━━━ Information given
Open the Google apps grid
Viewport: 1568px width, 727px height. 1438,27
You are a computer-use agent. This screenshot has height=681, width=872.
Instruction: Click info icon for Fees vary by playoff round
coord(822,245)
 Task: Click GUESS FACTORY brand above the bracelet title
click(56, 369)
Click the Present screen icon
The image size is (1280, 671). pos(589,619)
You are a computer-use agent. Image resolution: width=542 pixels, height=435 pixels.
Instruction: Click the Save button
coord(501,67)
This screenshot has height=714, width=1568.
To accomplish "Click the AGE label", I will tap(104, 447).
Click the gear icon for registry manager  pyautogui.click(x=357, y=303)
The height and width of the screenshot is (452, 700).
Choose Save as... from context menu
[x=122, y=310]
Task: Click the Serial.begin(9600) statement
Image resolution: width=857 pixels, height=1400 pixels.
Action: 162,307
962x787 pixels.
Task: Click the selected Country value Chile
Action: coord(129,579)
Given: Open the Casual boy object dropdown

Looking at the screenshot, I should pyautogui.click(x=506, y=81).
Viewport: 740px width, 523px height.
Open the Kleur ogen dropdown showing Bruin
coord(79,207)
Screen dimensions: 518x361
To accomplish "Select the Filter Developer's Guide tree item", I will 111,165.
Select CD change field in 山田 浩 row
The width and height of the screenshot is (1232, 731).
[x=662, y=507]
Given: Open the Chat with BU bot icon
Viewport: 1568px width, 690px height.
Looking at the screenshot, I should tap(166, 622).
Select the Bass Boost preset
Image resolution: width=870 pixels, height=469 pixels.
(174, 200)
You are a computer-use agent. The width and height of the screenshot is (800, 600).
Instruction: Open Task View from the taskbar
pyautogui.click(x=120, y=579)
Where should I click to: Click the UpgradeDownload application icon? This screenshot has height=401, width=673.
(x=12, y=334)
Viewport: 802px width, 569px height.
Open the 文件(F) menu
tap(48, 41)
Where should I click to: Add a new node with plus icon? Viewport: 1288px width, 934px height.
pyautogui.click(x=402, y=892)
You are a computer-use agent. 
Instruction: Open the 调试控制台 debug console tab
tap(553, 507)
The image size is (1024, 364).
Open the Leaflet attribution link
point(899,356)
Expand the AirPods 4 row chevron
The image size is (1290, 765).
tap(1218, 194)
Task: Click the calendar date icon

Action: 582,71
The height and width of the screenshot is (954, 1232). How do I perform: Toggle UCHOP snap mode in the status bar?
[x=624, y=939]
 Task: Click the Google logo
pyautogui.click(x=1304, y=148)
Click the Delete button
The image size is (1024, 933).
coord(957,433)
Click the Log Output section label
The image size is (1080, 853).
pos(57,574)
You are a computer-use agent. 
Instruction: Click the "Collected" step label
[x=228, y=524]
━━━━━━
* Task
Where in the records above does the word "computer" appear? Copy each line that holds it.

* Answer section
You are a computer-use agent. This screenshot has height=681, width=872.
You are a computer-use agent. Image resolution: width=542 pixels, height=435 pixels.
You are a computer-use agent. The width and height of the screenshot is (800, 600).
You are a computer-use agent. 
You are a computer-use agent. 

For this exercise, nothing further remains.